Para isso, meus amigos,
Só com a revolução. (Cabral 1977: 102-103)
Ao nível da ficção, António Cabral, tem, também, como
inspiração o quotidiano da região do Douro. Por exemplo, no
romance A noiva de Caná retrata-se a
história de uma mulher de espírito forte e de sedutora beleza. Ela encarna o
próprio espírito da quinta, com a rotação do trabalho das vinhas: a poda, a sulfatação,
a vindima, o esmagar do mosto, até ao copo concentrado de sol e de fraga, doce,
celestial e ao mesmo tempo terreno como a vida e a morte.
Como
poeta mantém com
os outros homens um pacto de união, pois através da sua arte e da sua voz
mostra uma consciência solidária cantando com e para o seu povo, as dores, as
lágrimas e angústias do Douro humano. Segundo o poeta, a região do
Douro/duriense é “o paraíso do vinho e do suor” fortemente marcada pelo rio
Douro, que lhe corre nas veias com todo o seu caudal de sofrimento, mas também
de esperança. Este sentimento revela-se no trabalho árduo dos “homens de
camisas empastadas” (Cabral 1999:13) que de sol a sol redram “videira a
videira,/ pegados à enxada,/ comendo poeira”(Cabral 1999:47).

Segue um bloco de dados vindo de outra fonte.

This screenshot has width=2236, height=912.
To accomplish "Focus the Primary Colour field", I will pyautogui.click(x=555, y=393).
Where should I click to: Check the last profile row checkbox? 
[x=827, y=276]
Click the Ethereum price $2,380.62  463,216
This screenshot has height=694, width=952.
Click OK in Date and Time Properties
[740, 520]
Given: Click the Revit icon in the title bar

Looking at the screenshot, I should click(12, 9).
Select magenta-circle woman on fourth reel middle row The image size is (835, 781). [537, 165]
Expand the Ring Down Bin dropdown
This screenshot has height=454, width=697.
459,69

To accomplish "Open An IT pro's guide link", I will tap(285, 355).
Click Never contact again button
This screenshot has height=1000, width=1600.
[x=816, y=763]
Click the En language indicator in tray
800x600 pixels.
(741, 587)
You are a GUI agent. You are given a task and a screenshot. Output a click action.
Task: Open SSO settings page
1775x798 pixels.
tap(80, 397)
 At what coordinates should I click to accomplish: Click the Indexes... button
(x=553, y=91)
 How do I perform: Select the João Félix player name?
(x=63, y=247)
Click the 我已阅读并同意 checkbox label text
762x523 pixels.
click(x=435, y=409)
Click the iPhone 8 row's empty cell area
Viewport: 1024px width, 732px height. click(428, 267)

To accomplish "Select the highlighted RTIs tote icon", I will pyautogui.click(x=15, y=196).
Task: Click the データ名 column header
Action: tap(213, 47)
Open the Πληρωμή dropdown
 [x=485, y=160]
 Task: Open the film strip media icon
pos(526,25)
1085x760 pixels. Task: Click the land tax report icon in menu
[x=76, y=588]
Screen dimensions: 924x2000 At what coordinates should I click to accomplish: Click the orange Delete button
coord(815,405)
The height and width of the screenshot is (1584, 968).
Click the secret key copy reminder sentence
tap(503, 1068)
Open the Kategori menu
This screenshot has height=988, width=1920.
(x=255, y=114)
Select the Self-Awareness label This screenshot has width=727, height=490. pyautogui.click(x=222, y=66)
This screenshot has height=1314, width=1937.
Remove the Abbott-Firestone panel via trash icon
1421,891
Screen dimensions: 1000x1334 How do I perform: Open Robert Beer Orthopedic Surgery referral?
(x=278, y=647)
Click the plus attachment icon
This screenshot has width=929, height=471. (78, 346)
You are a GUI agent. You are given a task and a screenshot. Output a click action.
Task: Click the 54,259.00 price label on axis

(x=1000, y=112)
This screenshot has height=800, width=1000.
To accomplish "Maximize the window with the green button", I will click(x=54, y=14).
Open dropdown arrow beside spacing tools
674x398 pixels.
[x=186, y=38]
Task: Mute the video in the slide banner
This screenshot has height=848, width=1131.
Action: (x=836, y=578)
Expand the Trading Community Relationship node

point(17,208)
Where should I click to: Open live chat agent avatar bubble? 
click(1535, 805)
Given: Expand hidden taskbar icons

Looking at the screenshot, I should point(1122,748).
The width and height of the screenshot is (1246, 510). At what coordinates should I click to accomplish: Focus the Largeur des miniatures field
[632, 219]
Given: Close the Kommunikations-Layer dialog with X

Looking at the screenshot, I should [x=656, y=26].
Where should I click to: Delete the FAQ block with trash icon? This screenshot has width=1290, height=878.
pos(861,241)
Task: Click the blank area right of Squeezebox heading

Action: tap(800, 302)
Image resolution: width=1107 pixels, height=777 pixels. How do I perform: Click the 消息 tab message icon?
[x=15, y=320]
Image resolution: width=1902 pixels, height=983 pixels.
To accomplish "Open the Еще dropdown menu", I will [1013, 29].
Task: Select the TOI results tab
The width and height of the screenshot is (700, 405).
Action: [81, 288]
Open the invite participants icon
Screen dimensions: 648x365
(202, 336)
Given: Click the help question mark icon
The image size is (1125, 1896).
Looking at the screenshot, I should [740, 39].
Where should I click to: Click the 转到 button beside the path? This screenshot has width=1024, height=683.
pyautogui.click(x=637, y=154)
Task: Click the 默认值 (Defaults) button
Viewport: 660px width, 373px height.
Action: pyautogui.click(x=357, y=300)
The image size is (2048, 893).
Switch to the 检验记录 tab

Assim, não será por isso exagerado dizer que António Cabral é por direito
próprio uma voz do Património Imaterial duriense, um poeta da paisagem humana e
natural da região do Douro, um homem que, pela escrita, soube, de modo
original, deixar para a memória futura a importância cultural do Douro.
Muito bem Alina. Nada melhor do que as palavras do escritor par percebermos o encanto da sua escrita e a profundidade da sua temática. Há imensa gente anónima que precisa que o artista a faça viver nas palavras que outros hão de ler. E a beleza da escrita e da alma das personagens assim se encontram.